Fare la “festa”, conciare per le “feste” : è singolare come le principali ricorrenze, generalmente religiose, festeggiate da gran parte delle comunità umane, si trasformino, ammesso che non ce ne fossero già abbastanza, in un’ accentuazione dei massacri di animali. E così per la festa del Ringraziamento 150.000.000 di tacchini finiscono sulle tavole degli statunitensi, mentre per la islamica festa del Sacrificio e per la Pasqua cristiana o ebraica la parte del leone ( mi si conceda la frase poco “animalista”) la sopportano agnelli e ovini in genere, che a milioni vengono sgozzati e macellati per “festeggiare“ queste ricorrenze.
Per quanto riguarda la tradizione cristiana di celebrare la Pasqua cibandosi di carne di agnello perché così avrebbe fatto Gesù è doveroso ricordare don Mario Canciani, che fino alla sua scomparsa, avvenuta nel 2008, aveva pubblicamente preso le difese degli agnelli massacrati in occasione nelle feste pasquali, sostenendo, da preparatissimo biblista, che Gesù era vegetariano.
Mario Canciani, storico parroco di San Giovanni dei Fiorentini, aveva aperto questa bellissima chiesa romana anche agli animali : gatti, cani, uccellini. Il fatto straordinario delle messe da lui celebrate a pochi passi dal Vaticano era che questi “amici” si comportavano benissimo, senza mai disturbare la liturgia, come fossero consapevoli del fatto che la loro presenza in un luogo di culto costituiva un grande, simbolico atto. E anche la chiesetta Mater Amabilis, a La Loggia, in provincia di Torino, su iniziativa di don Ruggero Marini, è stata cornice di un simile evento. Ad assistere alla funzione religiosa, oltre a tantissimi fedeli, anche cani, gatti, piccole cavie e pappagalli; i più disciplinati in chiesa, altri sul sagrato insieme a cinque splendidi cavalli. La Messa è stata celebrata con tre pesciolini che nuotavano nei contenitori disposti sull’altare e un insolito sottofondo di guaiti e miagolii.

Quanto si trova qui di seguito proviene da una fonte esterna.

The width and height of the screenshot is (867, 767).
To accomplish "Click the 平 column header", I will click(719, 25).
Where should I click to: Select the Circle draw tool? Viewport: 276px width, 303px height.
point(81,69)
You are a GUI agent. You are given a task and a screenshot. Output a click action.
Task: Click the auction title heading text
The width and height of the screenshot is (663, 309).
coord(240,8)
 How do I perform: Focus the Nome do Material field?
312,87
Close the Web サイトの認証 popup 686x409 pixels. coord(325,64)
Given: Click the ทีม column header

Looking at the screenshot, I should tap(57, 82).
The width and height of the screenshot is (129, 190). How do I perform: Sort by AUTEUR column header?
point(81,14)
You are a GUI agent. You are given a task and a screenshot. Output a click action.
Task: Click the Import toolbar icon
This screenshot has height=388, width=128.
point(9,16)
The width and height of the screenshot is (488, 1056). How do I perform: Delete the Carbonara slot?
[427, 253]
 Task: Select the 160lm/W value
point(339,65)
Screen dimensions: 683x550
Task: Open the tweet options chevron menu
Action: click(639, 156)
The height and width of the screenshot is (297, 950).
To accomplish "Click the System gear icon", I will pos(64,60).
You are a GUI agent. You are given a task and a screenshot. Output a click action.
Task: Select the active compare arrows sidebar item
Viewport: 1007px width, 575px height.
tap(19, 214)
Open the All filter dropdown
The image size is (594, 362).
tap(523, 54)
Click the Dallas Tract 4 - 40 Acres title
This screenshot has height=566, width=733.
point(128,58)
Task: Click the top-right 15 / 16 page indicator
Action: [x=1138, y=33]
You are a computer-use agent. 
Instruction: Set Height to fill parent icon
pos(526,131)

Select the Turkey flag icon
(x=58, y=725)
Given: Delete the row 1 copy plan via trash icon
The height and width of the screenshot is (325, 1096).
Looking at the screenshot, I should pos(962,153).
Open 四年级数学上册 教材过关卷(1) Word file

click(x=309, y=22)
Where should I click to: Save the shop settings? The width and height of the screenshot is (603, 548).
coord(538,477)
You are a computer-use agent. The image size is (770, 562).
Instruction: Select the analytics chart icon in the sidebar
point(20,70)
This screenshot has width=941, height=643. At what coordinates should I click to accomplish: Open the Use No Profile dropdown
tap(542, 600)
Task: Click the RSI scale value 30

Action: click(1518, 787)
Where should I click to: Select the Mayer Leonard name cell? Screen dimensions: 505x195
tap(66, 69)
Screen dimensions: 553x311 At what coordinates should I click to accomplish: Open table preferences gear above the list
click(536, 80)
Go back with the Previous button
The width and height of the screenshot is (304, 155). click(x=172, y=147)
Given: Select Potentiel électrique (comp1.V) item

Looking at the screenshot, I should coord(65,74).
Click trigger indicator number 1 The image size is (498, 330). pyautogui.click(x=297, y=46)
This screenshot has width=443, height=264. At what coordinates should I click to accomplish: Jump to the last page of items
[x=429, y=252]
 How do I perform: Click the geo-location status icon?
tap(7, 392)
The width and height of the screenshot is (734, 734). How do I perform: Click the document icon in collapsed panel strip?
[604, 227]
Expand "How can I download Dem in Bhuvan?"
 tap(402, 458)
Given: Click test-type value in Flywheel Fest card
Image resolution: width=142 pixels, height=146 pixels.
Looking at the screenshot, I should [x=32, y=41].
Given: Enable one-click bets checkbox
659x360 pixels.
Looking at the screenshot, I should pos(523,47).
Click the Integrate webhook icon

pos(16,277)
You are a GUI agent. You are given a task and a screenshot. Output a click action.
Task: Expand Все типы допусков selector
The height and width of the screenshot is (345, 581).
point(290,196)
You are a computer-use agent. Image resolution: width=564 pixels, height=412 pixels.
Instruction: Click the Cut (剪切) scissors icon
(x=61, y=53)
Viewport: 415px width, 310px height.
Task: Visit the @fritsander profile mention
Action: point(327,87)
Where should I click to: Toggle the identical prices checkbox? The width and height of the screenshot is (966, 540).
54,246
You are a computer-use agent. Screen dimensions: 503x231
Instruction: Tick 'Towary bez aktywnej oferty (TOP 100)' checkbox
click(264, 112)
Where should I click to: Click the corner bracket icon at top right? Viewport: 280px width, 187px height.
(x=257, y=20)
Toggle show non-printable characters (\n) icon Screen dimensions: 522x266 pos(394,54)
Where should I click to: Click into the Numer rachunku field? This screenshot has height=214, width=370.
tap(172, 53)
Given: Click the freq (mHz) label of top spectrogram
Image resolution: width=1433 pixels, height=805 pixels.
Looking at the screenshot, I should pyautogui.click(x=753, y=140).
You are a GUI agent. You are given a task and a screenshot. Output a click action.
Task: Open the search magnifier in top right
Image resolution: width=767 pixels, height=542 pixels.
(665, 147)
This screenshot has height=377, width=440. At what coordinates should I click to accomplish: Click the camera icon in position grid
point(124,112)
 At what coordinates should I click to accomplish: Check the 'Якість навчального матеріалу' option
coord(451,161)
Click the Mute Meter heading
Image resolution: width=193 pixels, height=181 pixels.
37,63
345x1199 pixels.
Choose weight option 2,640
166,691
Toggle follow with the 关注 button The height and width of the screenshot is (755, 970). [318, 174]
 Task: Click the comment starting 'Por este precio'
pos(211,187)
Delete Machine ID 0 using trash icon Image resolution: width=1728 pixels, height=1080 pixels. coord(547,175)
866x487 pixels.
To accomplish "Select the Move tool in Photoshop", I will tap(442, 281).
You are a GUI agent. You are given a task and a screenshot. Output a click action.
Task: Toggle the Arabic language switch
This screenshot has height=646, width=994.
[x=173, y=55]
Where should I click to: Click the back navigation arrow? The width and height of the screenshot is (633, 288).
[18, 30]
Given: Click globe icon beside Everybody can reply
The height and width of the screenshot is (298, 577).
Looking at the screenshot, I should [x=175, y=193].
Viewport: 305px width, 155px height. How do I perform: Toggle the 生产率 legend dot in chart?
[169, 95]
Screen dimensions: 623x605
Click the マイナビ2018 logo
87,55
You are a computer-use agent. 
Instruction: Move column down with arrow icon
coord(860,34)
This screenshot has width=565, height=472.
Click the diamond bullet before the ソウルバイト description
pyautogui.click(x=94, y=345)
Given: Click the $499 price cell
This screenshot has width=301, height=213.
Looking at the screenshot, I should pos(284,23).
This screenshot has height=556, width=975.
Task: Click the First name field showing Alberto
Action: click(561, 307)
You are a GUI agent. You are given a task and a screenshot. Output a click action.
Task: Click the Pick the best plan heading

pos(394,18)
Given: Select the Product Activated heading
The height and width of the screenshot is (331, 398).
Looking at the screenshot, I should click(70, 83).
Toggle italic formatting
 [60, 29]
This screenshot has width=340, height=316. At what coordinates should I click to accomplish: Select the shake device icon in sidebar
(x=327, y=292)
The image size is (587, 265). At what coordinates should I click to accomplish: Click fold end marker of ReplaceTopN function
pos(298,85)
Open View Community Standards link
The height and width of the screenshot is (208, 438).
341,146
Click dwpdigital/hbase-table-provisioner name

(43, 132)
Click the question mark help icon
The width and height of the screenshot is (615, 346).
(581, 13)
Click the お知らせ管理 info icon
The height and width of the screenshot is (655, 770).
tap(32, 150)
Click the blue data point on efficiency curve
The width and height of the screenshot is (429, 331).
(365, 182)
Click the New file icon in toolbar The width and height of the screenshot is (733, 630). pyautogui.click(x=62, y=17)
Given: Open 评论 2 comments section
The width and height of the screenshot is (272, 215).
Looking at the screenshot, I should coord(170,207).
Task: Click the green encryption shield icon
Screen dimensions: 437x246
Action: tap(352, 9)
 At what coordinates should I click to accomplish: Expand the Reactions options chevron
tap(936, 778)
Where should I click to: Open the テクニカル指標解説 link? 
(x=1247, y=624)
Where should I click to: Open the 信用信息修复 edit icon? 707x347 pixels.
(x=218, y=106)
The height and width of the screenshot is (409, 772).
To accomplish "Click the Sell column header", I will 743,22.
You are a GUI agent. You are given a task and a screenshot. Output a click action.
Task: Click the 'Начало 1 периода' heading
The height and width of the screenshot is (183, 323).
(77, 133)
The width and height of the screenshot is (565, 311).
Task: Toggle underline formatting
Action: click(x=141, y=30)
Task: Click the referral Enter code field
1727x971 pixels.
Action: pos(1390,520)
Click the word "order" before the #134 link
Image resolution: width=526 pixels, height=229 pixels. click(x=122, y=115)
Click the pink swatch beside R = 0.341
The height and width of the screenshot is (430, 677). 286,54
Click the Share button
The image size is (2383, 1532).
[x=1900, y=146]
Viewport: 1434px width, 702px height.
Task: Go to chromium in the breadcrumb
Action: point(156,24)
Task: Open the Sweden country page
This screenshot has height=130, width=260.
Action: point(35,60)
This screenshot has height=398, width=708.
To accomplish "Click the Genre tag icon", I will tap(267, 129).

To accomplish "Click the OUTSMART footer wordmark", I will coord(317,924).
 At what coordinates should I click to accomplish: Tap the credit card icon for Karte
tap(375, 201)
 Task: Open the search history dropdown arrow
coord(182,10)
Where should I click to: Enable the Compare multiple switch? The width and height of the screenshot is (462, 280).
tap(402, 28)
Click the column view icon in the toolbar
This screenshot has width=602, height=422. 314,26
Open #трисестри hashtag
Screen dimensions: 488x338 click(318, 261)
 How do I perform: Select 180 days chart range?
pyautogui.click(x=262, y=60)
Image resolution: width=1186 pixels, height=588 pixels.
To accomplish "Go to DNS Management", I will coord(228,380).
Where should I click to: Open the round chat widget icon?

Alla fine della funzione don Marini ha benedetto uno per uno gli oltre duecento animali presenti e, citando San Francesco, Giovanni Paolo II e Papa Francesco, dichiarava ai presenti: “I vostri animali sono attesi dalla vita eterna. Anche dopo la morte li incontrerete ancora. Oggi la nostra parrocchia è una piccola arca di Noè. E io sono convinto che un giorno ci rivedremo tutti assieme”
Questi episodi, insieme alle autorevoli prese di posizione nei confronti degli animali non umani sono incoraggianti ed emblematici del positivo cambiamento della Chiesa. Che, anche ai più alti livelli, si è espressa sull’ esistenza dell’ anima e la possibilità del Paradiso anche per gli animali.
Papa Francesco, durante l’udienza generale del 26 novembre scorso, dedicata al tema della vita e della morte, ha pronunciato parole di speranza in merito: “il paradiso è aperto a tutte le creature”, in proposito il Pontefice ha citato Paolo VI che, in una parrocchia romana, durante una catechesi affermò: “Un giorno rivedremo i nostri animali nell’eternità di Cristo” perché pur essendo “la parte più piccola della creazione divina, noi un giorno la rivedremo nel mistero di Cristo”. Il pensiero di Papa Francesco sembra essere in linea anche con il pensiero di Giovanni Paolo II che affermava: “La Genesi ci mostra Dio che soffia sull’uomo il suo alito di vita. C’è dunque un soffio, uno spirito che assomiglia al soffio e allo spirito di Dio. Gli animali non ne sono privi”.
Del resto una visione meno antropocentrica del creato, con l’ urgenza e la necessità di un mutamento radicale nella condotta dell’umanità, sono indicate chiaramente nella Lettera Enciclica LAUDATO SI’ . Ma se anche molti risultati sono stati raggiunti (oggi un italiano su dieci si dichiara rispettoso della vita degli animali, e quindi non li mangia), la strada per una vera Pace con gli animali è ancora lunga da percorrere dato che, soltanto in Italia, destinati al macello, si allevano 9 milioni di bovini, 9 milioni di suini, 13 milioni tra ovini e caprini, 500 milioni di polli, 50 milioni di galline ovaiole, 100 milioni di conigli e centinaia di milioni di pollame di vario genere. Senza contare gli animali selvatici viventi in libertà che a migliaia vengono braccati, cacciati, pescati.
Ci uniamo pertanto a coloro che ritengono che anche per gli animali ci debba essere posto in Paradiso. Sarebbe una giusta ricompensa per le sofferenze ed ingiustizie che continuano a patire su questa terra. Perché per miliardi di loro la terra è un inferno, e gli uomini sono i loro demòni.